Peneliti politik senior Lembaga Ilmu Pengetahuan Indonesia (LIPI) Syamsuddin Haris mengakui ada pergeseran peta suara partai di Pilkada 2018. Menurutnya, Pilkada 2018 ini lebih kepada aspek figur dan ketokohan dari pasangan calon yang berkancah di Pilkada daerah tersebut.
Selain itu, hasil pilkada juga hampir selalu berbeda dengan perolehan partai pengusung yang dapat di pileg. "Contohnya Jawa Timur, PDIP dan PKB itu dua partai yang cukup dominan di Pileg. Namun di Pilkada ketika berkoalisi malah tidak, itu artinya dalam konteks Pilkada aspek ketokohan itu memegang peranan ketimbang parpol pengusung," ujar Syamsudin saat dihubungi wartawan, Rabu (27/6).
Syamsudin melanjutkan, begitu halnya di Jawa Barat, figur ketokohan Ridwan Kamil dianggap menjadi faktor kemenangan pasangan Ridwan Kamil-Uu Ruzhanul Ulum di Jawa Barat.

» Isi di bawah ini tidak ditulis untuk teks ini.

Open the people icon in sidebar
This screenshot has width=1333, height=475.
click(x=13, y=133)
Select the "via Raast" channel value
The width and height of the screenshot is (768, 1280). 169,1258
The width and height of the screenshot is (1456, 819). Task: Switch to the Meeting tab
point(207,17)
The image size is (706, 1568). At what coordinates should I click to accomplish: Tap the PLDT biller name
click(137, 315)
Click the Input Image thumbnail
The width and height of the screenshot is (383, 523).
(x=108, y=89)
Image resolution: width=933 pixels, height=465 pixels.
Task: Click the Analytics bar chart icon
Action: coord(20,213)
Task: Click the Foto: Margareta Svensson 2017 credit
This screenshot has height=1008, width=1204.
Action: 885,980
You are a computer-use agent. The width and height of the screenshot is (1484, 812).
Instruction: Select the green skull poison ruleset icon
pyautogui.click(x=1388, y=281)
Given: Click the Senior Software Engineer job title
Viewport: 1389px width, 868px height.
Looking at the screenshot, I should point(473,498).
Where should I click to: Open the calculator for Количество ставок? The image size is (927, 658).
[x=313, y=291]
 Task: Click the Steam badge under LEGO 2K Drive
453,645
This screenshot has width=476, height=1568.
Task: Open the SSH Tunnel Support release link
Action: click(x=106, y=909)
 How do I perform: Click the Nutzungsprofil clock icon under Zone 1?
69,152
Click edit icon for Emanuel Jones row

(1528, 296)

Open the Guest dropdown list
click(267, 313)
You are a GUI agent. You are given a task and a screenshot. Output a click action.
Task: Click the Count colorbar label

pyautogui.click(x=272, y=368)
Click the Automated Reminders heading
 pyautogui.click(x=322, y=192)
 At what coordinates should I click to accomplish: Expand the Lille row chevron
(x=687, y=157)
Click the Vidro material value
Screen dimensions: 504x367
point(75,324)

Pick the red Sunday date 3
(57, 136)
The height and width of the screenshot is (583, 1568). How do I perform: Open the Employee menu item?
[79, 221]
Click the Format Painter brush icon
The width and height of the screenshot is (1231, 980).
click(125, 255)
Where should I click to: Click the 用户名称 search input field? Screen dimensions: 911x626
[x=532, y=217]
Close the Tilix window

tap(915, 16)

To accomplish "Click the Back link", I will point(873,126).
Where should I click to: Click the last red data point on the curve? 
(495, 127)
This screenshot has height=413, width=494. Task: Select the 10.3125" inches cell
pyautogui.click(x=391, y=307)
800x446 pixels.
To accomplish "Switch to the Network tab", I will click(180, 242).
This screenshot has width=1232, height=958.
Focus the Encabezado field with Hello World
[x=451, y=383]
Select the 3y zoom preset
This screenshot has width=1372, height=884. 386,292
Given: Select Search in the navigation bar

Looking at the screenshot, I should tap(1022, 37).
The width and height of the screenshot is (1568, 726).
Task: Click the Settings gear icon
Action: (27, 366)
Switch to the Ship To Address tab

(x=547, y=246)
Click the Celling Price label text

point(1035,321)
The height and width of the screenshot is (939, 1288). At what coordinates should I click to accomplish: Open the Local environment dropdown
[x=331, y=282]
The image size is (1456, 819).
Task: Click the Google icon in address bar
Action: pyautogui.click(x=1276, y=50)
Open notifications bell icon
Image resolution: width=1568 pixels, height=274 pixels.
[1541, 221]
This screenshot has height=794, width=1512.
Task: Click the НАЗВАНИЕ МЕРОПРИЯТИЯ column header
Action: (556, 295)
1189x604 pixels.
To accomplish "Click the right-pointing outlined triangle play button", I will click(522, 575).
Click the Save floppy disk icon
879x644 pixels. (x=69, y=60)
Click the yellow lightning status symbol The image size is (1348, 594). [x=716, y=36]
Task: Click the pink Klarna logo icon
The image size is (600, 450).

Sebab jika dilihat dari partai pengusungnya, basis kuat di Jawa Barat sebagaimana pilkada lalu adalah PKS.
"Nah itu juga kemudian yang kita liat dalam konteks Ridwan Kamil di Jabar. RK kan pada dasarnya bukan kader parpol. Tapi bisa menang," ungkap Syamsudin.
Selain figur, Syamsuddin juga menilai, perubahan peta suara di Pilkada 2018 juga dikarenakan tidak berjalannya mesin partai. Hal itu menurutnya, yang nampak dalam Pilkada Gubernur Jawa Timur dimana basis PKB dan PDIP kuat di Jatim tak mampu memenangkan Gus Ipul.
Tidak halnya di Jawa Barat, meskipun Sudrajat-Saikhu kalah dari Ridwan Kamil, namun jumlah suara yang diperoleh tidak terpaut jauh. "Saya pikir ada. Walaupun tidak sama di setiap daerah. di Jatim mesin partai tidak berjalan PDIP dan PKB dominan tapi nggak efektif kalah dengn ketokohan," ujarnya.